-- Activity --
If a line below includes the string "Slide", copy it.
[[ Data for review, beginning ]]
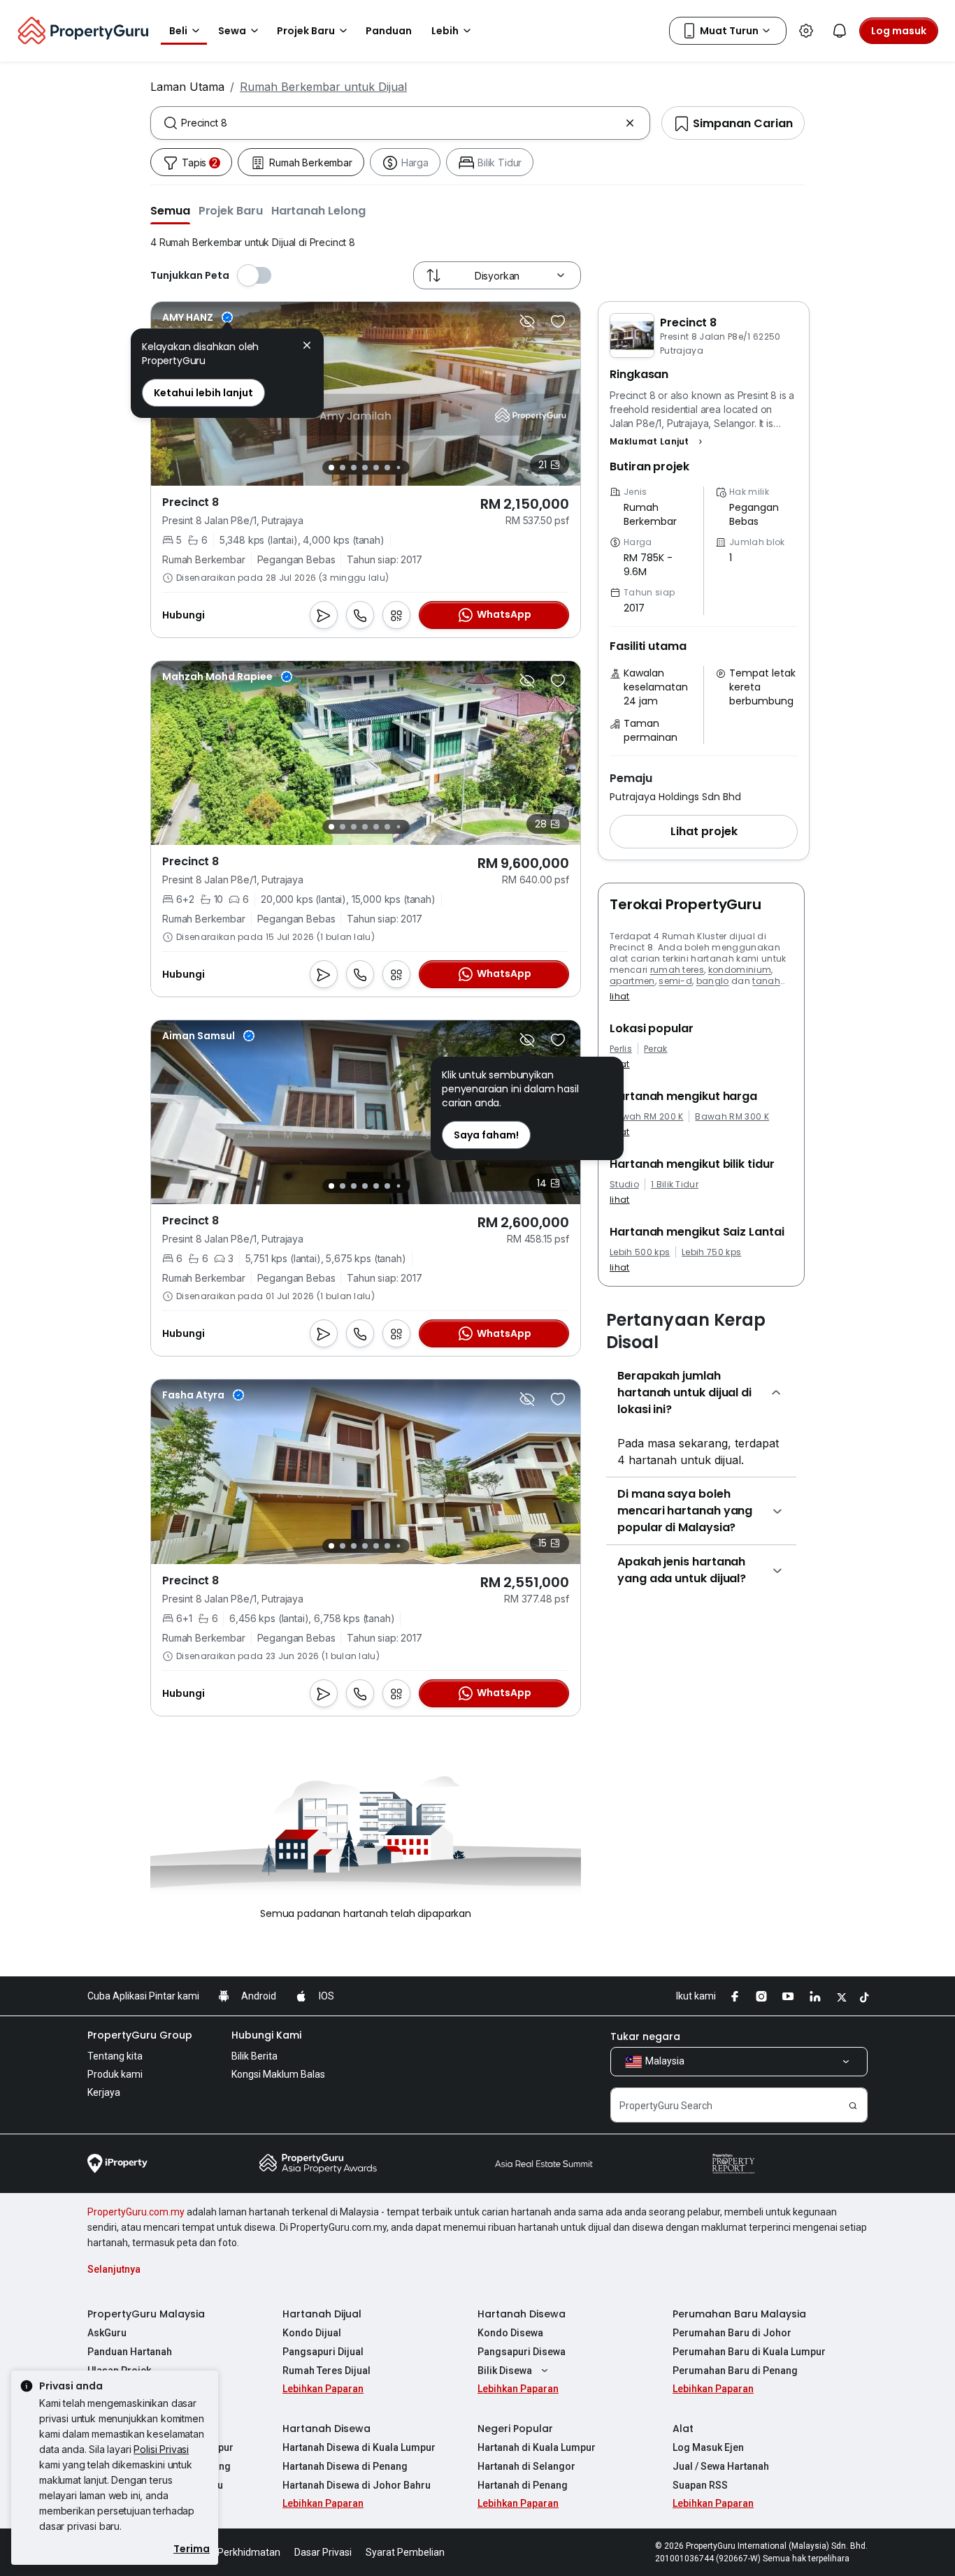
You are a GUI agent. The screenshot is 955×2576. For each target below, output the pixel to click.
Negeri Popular (515, 2429)
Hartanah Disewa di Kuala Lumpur (359, 2447)
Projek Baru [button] (306, 31)
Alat (683, 2429)
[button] (170, 210)
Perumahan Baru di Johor (732, 2332)
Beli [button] (178, 31)
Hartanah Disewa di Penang (345, 2466)
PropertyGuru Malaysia (146, 2314)
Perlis (621, 1049)
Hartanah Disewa (522, 2314)
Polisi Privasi (161, 2449)
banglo (712, 981)
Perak (656, 1049)
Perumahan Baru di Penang (735, 2370)
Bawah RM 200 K (646, 1116)
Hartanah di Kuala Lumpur (537, 2447)
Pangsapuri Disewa (522, 2351)
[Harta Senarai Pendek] (558, 321)
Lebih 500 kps (640, 1252)
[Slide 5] (376, 467)
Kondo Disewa (510, 2332)
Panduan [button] (389, 31)
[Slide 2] (342, 467)
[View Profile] (197, 317)
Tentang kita (115, 2056)
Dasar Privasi (323, 2552)
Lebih (445, 31)
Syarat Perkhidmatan (233, 2552)
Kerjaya (103, 2092)
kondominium (740, 970)
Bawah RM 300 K (731, 1116)
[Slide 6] (387, 467)
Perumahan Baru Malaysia (739, 2314)
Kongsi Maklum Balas (278, 2074)
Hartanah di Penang (523, 2485)
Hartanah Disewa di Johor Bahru (356, 2485)
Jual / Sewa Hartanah (721, 2466)
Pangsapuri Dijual (323, 2351)
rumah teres (677, 970)
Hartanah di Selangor (526, 2466)
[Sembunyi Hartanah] (527, 321)
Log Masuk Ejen (708, 2447)
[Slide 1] (331, 467)
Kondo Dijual (311, 2332)
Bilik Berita (254, 2056)
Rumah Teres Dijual (326, 2370)
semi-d (675, 981)
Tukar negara (645, 2036)
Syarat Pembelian (405, 2552)
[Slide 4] (365, 467)
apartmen (632, 981)
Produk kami (115, 2074)
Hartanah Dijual (321, 2314)
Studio (624, 1184)
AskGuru (107, 2332)
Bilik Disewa (505, 2370)
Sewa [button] (232, 31)
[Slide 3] (354, 467)
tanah (766, 981)
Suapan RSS (700, 2485)
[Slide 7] (398, 468)
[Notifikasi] (840, 31)
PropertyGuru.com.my (136, 2211)
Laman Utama (187, 87)
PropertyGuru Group (139, 2035)
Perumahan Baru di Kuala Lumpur (749, 2351)
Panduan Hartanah (129, 2351)
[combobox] (400, 123)
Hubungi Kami (266, 2035)
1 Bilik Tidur (674, 1184)
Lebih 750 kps (711, 1252)
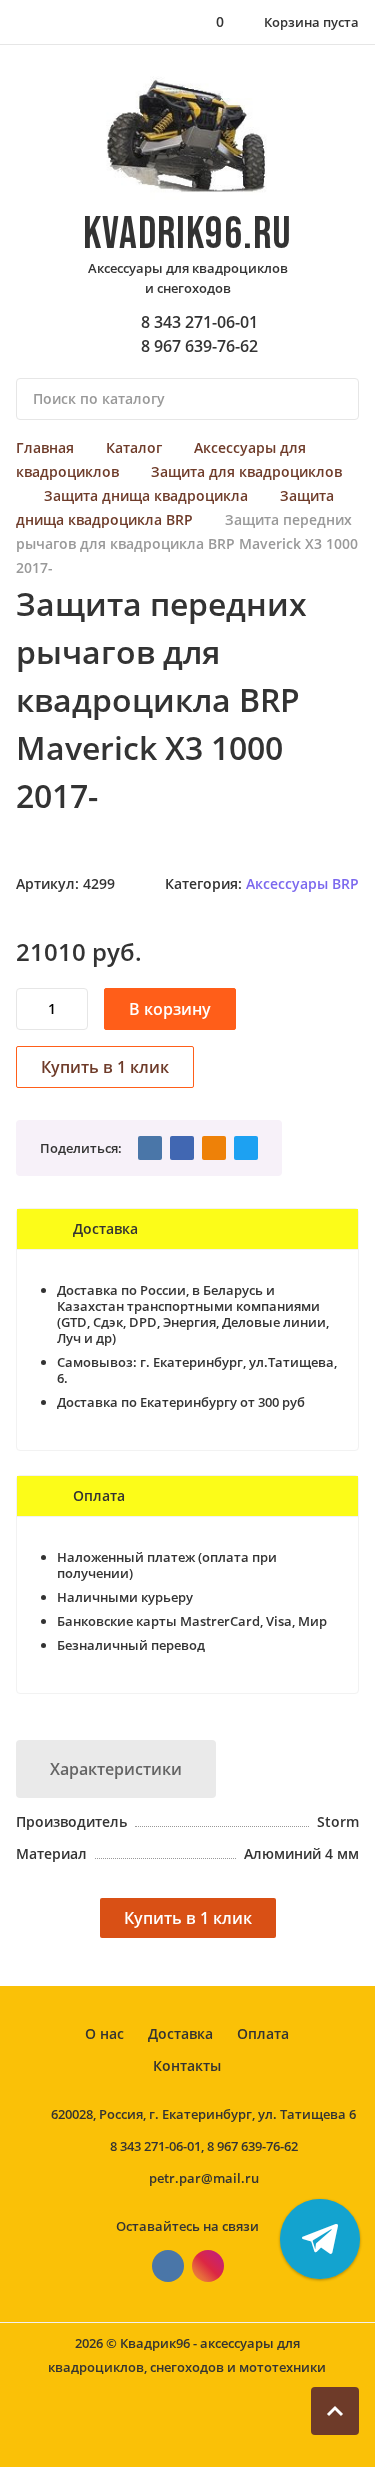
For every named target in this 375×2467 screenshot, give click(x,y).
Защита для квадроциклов (246, 471)
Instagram (208, 2266)
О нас (104, 2033)
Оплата (263, 2033)
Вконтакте (168, 2266)
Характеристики (116, 1769)
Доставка (180, 2033)
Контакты (187, 2065)
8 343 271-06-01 (199, 322)
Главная (45, 447)
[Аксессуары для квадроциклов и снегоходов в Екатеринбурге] (187, 137)
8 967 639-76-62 (199, 346)
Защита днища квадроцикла (146, 495)
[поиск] (335, 399)
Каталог (134, 447)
[[ Data for review, end ]]
-- Answer space --
[Slide 5] (376, 467)
[Slide 2] (342, 467)
[Slide 6] (387, 467)
[Slide 1] (331, 467)
[Slide 4] (365, 467)
[Slide 3] (354, 467)
[Slide 7] (398, 468)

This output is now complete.